** Opening TEXT PASSAGE block **

✓ The authors sought to show the feasibility and discuss the rationale of embolization of aneurysms associated with spinal cord arteriovenous malformations (SCAVMs). The authors reviewed the clinical presentation, magnetic resonance (MR) images, spinal angiograms, and clinical evolution of four patients treated for aneurysms associated with an SCAVM. Aneurysms were located on branches of the anterior spinal artery in three patients and on radiculopial arteries in two patients; one patient harbored two lesions. Treatment consisted of superselective bucrylate embolization of the branches harboring the aneurysms, with preservation of the arterial axis. Follow-up angiograms were obtained at 3 to 6 months postembolization in all patients.
All patients presented with hemorrhagic events. Hematomyelia was clearly related to a sulcocommissural or a vasa corona aneurysm in two patients. Another sulcocommissural aneurysm and multiple radiculopial aneurysms were presumed to be the cause of subarachnoid hemorrhage in two other patients. One patient harbored aneurysms on a sulcocommissural artery and on a radiculopial artery. All aneurysms were permanently obliterated. In one patient with a single fistula, the SCAVM was cured. The SCAVM was only partially obliterated (95, 50, and 20% in apparent volume) in three other patients. There were no complications or rebleeding episodes during a follow-up period of 17 to 37 months.
Aneurysms associated with SCAVMs can be eradicated by supraselective embolization, even on the anterior spinal artery territory. For patients presenting with hemorrhage and prohibitive risk of complete resection, embolization of aneurysms may decrease the risk of further rebleeding.

** Closing TEXT PASSAGE block **
** Opening RECORD EXTRACTS block **

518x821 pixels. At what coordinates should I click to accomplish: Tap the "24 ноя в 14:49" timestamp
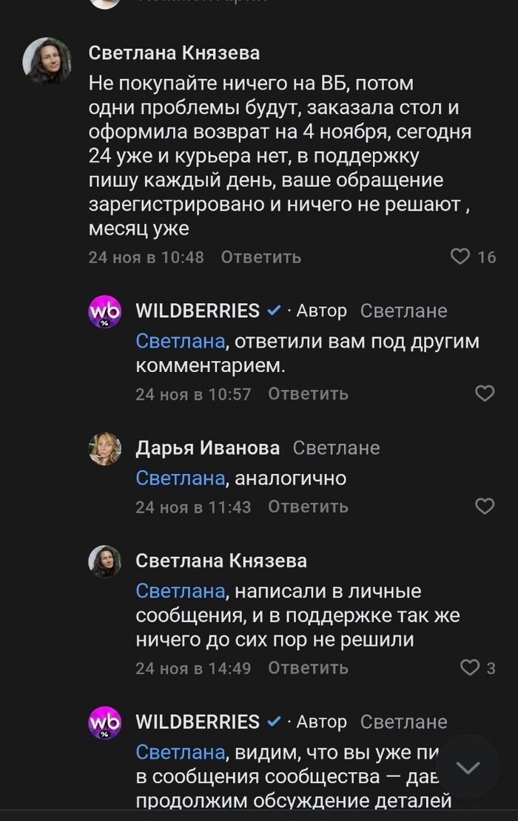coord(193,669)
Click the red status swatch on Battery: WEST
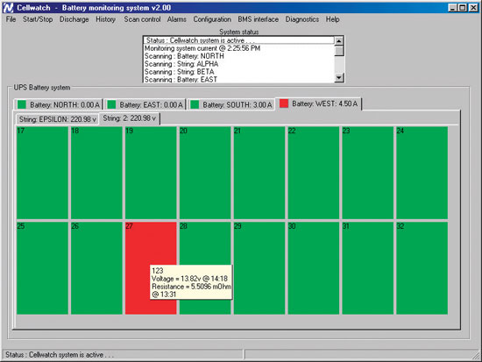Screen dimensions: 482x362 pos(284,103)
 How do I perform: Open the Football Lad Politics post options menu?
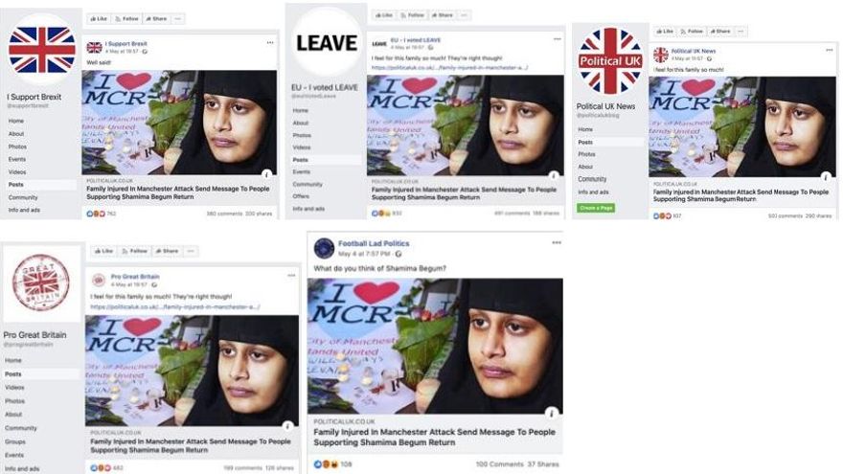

** Closing RECORD EXTRACTS block **

Answer these questions using the abstract on spinal cord arteriovenous malformations:
1. How many patients were treated?
2. How long was the follow-up period during which there were no complications or rebleeding episodes?
3. For which patients may embolization of aneurysms decrease the risk of further rebleeding?
The data has no connection to the abstract.

# YOUR RESPONSE
1. Four patients.
2. 17 to 37 months.
3. Patients presenting with hemorrhage and prohibitive risk of complete resection.